* **Collected data entries**:
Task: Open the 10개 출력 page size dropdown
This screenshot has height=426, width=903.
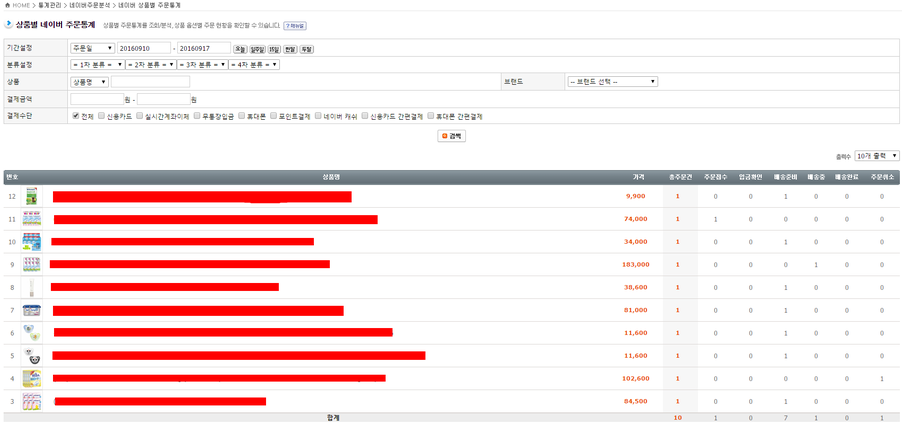Action: 878,156
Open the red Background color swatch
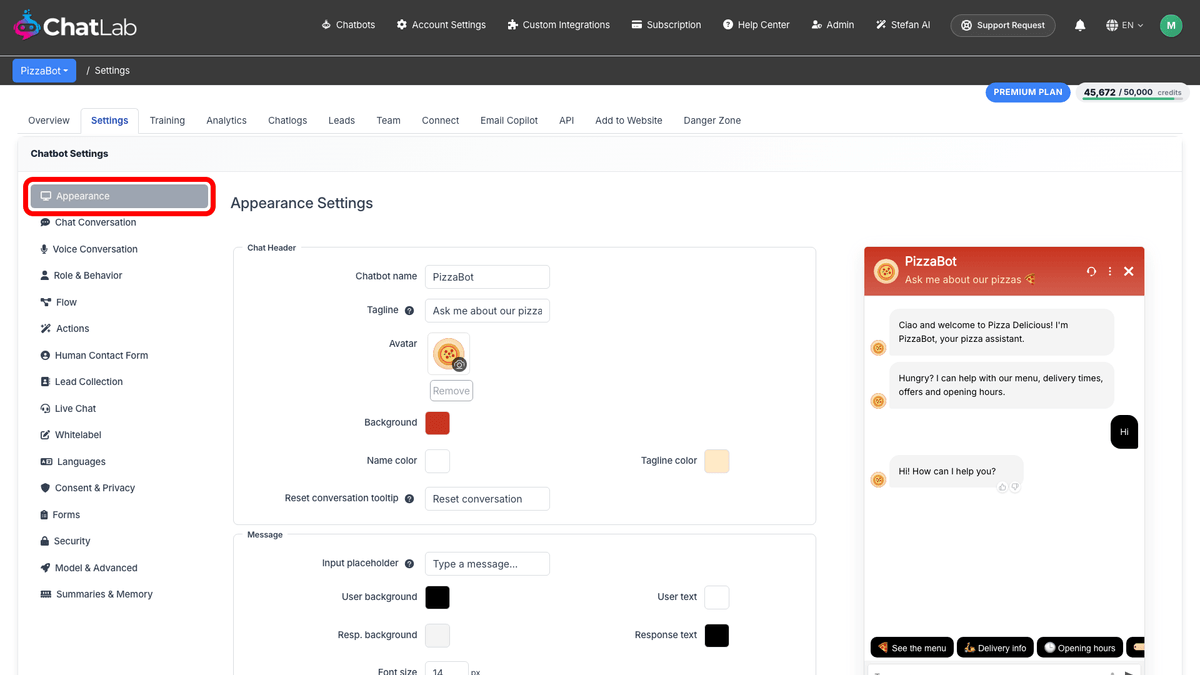 (437, 423)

* **How to complete this task**: Copy out every entry above verbatim. Leave each picture out.

* **Exercise result**:
Task: Open the 10개 출력 page size dropdown
This screenshot has height=426, width=903.
Action: 878,156
Open the red Background color swatch
 (437, 423)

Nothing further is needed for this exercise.